Es bringt nichts, Fett generell zu verteufeln. Natürlich sollten es nicht mehr als 70 Gramm pro Tag sein, aber die müssen es schon sein, damit Hormone gebildet werden können, damit die Zellwände elastisch bleiben und unsere Haut nicht austrocknet.
Geradezu unerlässlich für unsere Gesundheit sind die Omega-3-Fettsäuren, die uns vor dem Herzinfarkt schützen. Diese Fette sind ganz stark enthalten in fetten Fischen wie Makrele, Hering, Thunfisch und Lachs. Deshalb empfehlen Experten, mindestens einmal in der Woche frischen Meeresfisch zu essen. Manche Experten glauben sogar, dass sich der Konsum dieser Fischöle günstig auf das Diabetes-Risiko auswirkt. Das scheint damit zusammenzuhängen, dass diese Öle die nach jeder Nahrungsaufnahme erfolgende milde Blutgefäßentzündung abmildern. Und etliche Diabetes-Experten sind der Meinung, dass beim Typ 2 Diabetes ebenfalls entzündliche Prozesse ablaufen.

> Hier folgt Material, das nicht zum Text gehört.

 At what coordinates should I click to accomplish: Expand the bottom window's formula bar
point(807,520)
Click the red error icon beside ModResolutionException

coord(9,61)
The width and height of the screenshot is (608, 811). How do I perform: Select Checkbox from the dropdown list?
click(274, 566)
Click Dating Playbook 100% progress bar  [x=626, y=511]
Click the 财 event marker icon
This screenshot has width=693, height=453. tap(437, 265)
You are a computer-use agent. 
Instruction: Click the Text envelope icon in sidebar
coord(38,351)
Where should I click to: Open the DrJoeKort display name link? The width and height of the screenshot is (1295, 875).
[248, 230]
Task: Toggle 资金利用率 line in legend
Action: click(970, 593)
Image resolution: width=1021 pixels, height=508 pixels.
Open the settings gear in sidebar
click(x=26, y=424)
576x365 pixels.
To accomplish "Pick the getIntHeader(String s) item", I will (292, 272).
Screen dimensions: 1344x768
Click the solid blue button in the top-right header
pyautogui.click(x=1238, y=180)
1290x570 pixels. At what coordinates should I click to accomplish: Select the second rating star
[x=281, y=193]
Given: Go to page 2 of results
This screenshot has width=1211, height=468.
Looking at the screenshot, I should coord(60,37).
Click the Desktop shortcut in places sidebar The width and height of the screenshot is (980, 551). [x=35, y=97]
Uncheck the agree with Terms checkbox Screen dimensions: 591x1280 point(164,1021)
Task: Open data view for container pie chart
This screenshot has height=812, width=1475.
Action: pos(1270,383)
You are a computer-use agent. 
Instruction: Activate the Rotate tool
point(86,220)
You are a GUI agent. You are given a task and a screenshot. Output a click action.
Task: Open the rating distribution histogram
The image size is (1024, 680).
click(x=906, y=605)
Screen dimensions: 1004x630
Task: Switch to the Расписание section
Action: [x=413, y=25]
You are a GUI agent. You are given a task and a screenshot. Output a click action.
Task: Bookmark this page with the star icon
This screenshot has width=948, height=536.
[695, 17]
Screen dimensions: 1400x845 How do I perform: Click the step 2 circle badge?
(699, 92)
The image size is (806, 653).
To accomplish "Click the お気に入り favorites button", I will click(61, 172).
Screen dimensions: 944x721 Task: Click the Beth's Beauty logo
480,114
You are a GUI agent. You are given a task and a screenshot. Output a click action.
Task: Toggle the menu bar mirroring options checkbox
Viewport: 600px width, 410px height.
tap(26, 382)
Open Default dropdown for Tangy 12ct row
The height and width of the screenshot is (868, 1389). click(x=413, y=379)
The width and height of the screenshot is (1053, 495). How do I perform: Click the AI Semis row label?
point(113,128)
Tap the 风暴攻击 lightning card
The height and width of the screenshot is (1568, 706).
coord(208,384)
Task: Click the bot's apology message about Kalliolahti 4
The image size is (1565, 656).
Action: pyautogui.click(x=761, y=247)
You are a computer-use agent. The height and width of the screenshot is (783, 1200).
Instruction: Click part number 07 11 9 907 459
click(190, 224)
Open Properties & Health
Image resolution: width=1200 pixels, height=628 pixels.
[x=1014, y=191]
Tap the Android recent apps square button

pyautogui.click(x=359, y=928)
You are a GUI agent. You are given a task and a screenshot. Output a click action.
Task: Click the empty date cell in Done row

Die gesunden Omega-3-Öle sind aber auch im Raps-, Walnuss- und Leinöl enthalten sowie in Blattgemüsen wie etwa Spinat. Wer sich also etwas ganz besonders Gutes gönnen will, kann über den Spinat kurz vor dem letzten Schwenken in der Pfanne einige Tropfen Walnussöl gießen.

Fett: Macht fit oder fett

Welche Glaubenskriege werden um das Fett geführt. Dabei ist es ähnlich wie bei den Kohlehydraten, es gibt nicht "das Fett". Es gibt hochwertige pflanzliche, aber auch tierische Fette.
Daneben gibt es aber auch in der Lebensmittelindustrie verarbeitete Fette, die mehrfach gesättigt sind, die kaum gesund, manchmal sogar schädlich sind; etwa Fette wie sie in billigen Pommesbuden eingesetzt werden.
Dagegen stehen die mehrfach ungesättigten Fette, wie sie beispielsweise in Oliven-, in Rapsöl, aber auch in der Butter vorkommen. Ja, Butter! Nichts dagegen, nur die Menge ist eben limitiert. Ein gestrichener Esslöffel pro Tag, mehr nicht.

380 Schritte

Heute kombinieren Sie die Kniebeugen einmal mit Armekreisen. Je fünf Mal nach vorne und fünf Mal nach hinten.